1,25-Dihydroxyvitamin D3 Regulates the Synthesis of γ-Glutamyl Transpeptidase and Glutathione Levels in Rat Primary Astrocytes


  • Abbreviations used : 1,25-D3, 1,25-dihydroxyvitamin D3 ; EAE, experimental allergic encephalomyelitis ; GAPDH, glyceraldehyde-3-phosphate dehydrogenase ; GFAP, glial fibrillary acidic protein ; GSH, glutathione ; γ-GT, γ-glutamyl transpeptidase ; LPS, lipopolysaccharide ; NO, nitric oxide ; NO2-, nitrite ; NOS II, type II nitric oxide synthase ; SDS, sodium dodecyl sulfate ; SOD Cu/Zn, Cu/Zn superoxide dismutase ; SSC, standard saline citrate.

Address correspondence and reprint requests to Dr. E. Garcion at his present address : Wellcome/CRC Institute, Cambridge CB2 1QR, U.K.

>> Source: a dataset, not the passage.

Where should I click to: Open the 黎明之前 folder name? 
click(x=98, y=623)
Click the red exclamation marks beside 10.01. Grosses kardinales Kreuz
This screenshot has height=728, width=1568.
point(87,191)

Abstract : Astrocytes play a pivotal role in CNS detoxification pathways, where glutathione (GSH) is involved in the elimination of oxygen and nitrogen reactive species such as nitric oxide. We have previously demonstrated that the specific activity of γ-glutamyl transpeptidase (γ-GT), an enzyme of central significance in GSH metabolism, is regulated in vivo in astrocytes by 1,25-dihydroxyvitamin D3 (1,25-D3). The aim of the present work was to investigate, in primary cultures of newborn rat astrocytes, the effects of this hormone on γ-GT synthesis and on GSH and nitrite levels after lipopolysaccharide (LPS) treatment. This study demonstrates that both γ-GT gene expression and specific activity, induced by LPS, are potentiated by 1,25-D3. In contrast, 1,25-D3 does not regulate the expression of other enzymes involved in astrocyte detoxification processes, such as superoxide dismutase or GSH peroxidase. In parallel, 1,25-D3 enhanced intracellular GSH pools and significantly reduced nitrite production induced by LPS. Taken together, these results suggest that γ-GT, GSH, and 1,25-D3 play a fundamental role in astrocyte detoxification pathways.